Elasticsearch: reconcile-desired-balance

6. juni 2025

I've been struggling all day to get my GitLab pipelines running properly again.

It turns out the combination of Docker happily eating all your disk space and Elasticsearch being very cautious to not start if there is not plenty of available disk made things break down.

My setup is GitLab's runnners running inside Docker, which is testing a Django app with Elasticsearch (ES) attached as a service. This has been working flawlessly forever. But at some point recently, I started getting errors for my tests that depend on ES. And the weird thing is that it started during a quiet period where I did not touch the setup or the code.

From Python, I was getting the error message:

elastic_transport.ConnectionTimeout: Connection timed out

This seemed weird as I was perfectly able to connect to the ES container from the app container: I do a check at the beginning of my test script, by simply curling the ES host. And even the line of code right before the one that got a timeout was successfully connecting to ES. What those 2 lines do is:

Remove the search index.
Create the search index again.

With all the things running inside GitLab runners running inside Docker, it seemed a bit like a black box. But I figured out a way to get the logs from the ES container:

Run the job in GitLab.
Run docker ps on the GitLab runner host and get the ID of the ES container when it shows up.
Save a copy of the log with docker logs <container_id> -f > elasticsearch.log and wait for the job to have failed.

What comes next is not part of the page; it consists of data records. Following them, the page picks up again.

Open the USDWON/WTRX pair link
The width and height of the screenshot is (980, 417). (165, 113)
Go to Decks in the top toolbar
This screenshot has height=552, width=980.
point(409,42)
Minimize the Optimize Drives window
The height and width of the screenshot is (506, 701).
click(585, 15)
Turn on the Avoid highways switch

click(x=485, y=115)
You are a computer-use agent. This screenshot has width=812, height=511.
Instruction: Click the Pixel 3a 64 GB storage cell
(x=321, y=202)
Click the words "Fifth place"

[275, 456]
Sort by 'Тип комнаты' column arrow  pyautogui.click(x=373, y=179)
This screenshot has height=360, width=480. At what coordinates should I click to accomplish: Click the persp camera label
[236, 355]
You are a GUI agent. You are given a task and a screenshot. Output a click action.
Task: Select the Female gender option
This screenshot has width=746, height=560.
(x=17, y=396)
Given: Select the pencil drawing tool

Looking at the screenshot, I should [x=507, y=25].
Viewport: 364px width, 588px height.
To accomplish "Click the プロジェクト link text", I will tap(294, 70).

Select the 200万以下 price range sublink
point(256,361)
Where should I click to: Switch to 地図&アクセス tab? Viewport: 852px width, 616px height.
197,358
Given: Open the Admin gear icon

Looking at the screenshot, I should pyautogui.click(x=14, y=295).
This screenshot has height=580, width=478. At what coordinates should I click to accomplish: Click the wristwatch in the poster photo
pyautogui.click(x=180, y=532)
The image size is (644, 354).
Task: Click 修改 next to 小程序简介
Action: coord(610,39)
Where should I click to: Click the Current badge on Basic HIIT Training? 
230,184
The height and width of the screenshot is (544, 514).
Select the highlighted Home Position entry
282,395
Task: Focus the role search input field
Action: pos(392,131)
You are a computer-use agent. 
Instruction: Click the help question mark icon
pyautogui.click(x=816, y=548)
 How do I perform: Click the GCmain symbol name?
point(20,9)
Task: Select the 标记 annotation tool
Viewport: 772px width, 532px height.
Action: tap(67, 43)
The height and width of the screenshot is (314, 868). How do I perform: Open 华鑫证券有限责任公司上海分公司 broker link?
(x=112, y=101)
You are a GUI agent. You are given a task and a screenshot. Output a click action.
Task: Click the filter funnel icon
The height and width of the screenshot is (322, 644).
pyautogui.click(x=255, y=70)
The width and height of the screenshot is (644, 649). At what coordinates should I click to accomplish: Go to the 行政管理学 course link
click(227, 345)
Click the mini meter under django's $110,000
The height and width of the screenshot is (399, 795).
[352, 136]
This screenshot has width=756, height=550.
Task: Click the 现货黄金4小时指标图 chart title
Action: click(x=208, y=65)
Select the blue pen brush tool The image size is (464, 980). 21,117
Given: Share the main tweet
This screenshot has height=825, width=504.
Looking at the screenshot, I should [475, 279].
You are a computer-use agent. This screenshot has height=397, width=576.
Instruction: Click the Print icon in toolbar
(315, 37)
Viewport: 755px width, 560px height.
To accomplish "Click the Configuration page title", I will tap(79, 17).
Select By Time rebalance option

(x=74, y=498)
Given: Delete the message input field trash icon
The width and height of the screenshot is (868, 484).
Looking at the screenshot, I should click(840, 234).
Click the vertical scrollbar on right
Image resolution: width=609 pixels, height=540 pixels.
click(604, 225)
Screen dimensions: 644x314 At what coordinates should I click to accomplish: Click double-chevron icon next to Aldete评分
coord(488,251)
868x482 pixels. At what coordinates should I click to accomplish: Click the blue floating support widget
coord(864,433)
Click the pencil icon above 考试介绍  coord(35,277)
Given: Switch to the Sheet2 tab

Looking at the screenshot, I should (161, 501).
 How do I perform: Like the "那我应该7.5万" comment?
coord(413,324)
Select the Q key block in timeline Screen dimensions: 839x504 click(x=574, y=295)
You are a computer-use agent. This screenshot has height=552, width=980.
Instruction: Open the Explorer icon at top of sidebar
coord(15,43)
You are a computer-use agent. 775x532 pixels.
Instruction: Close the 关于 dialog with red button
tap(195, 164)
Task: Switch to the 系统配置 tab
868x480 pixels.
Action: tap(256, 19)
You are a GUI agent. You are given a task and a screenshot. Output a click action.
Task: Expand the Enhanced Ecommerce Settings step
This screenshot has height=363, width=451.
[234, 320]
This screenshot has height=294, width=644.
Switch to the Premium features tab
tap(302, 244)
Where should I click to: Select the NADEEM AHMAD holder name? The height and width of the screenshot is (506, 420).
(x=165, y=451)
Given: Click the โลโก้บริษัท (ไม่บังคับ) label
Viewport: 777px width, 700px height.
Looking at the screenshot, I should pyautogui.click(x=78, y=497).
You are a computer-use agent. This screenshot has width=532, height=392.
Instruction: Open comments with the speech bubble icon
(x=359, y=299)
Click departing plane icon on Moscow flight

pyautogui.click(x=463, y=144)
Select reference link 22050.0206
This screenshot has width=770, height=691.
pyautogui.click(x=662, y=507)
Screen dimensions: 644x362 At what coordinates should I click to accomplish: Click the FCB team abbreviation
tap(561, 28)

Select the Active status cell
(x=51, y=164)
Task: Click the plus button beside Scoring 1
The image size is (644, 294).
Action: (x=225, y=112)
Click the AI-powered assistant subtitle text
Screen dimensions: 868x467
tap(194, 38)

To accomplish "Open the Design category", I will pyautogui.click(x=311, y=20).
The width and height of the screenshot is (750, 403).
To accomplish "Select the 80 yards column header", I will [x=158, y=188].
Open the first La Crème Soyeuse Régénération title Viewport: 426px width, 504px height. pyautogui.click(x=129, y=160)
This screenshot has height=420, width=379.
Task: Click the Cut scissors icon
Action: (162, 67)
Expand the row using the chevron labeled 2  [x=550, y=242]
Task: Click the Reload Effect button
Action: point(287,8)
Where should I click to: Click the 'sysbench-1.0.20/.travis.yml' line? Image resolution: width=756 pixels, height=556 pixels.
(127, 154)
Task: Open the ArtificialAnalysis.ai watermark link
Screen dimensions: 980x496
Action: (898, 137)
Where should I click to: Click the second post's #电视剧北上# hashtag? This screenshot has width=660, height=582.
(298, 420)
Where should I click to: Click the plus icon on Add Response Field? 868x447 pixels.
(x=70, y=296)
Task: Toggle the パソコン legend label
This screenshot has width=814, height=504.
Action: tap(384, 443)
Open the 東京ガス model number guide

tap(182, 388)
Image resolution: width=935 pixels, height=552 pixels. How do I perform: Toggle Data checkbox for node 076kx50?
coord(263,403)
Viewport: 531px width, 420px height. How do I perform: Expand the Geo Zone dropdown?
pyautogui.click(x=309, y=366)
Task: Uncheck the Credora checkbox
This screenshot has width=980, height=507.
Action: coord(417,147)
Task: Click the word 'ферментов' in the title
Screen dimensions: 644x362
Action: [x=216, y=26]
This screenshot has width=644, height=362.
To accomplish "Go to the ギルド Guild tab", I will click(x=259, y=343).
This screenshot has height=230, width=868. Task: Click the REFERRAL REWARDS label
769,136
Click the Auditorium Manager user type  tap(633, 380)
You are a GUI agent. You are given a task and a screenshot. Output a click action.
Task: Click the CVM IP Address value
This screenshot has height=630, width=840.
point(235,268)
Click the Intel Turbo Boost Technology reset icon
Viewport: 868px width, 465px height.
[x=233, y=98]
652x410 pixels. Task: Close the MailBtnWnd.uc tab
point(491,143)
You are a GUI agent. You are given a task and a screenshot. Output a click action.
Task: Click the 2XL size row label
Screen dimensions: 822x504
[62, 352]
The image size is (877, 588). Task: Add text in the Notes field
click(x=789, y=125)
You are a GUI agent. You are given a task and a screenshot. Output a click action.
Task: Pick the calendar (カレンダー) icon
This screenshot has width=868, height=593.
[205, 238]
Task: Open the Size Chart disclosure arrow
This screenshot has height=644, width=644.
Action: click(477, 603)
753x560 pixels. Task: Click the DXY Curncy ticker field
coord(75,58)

Looking at the log I found the very last entry to contain a clue:

{"@timestamp":"2025-06-06T11:47:27.110Z", "log.level": "INFO",  "current.health":"RED","message":"Cluster health status changed from [YELLOW] to [RED] (reason: [reconcile-desired-balance]).","previous.health":"YELLOW","reason":"reconcile-desired-balance" , "ecs.version": "1.2.0","service.name":"ES_ECS","event.dataset":"elasticsearch.server","process.thread.name":"elasticsearch[5a28270d5238][masterService#updateTask][T#1]","log.logger":"org.elasticsearch.cluster.routing.allocation.AllocationService","elasticsearch.cluster.uuid":"dX-ZZeLEQ-OMCDKm2PjoCQ","elasticsearch.node.id":"r0CL-D0LT5u-tpTeHujQwQ","elasticsearch.node.name":"5a28270d5238","elasticsearch.cluster.name":"docker-cluster"}

It wasn't super clear what "reconcile-desired-balance" meant, but I fortunately found a forum post from someone having the same problem, suggesting it's because of lack of disk space.

Checking the disk (df -h), I had more than 30 GB free, but the usage percentage had crawled past 90%, which I assume could be a red flag for ES.

I do know that Docker will happily eat all your disk space over time. That has caused me problems before. And yes, it had also had a feast this time. Running docker system prune -a reclaimed 265 GB of disk.

After this, tadaaa! Elasticsearch no longer turns to a RED health status and thus does not time out: My tests are passing again. Oh, the joys of modern development.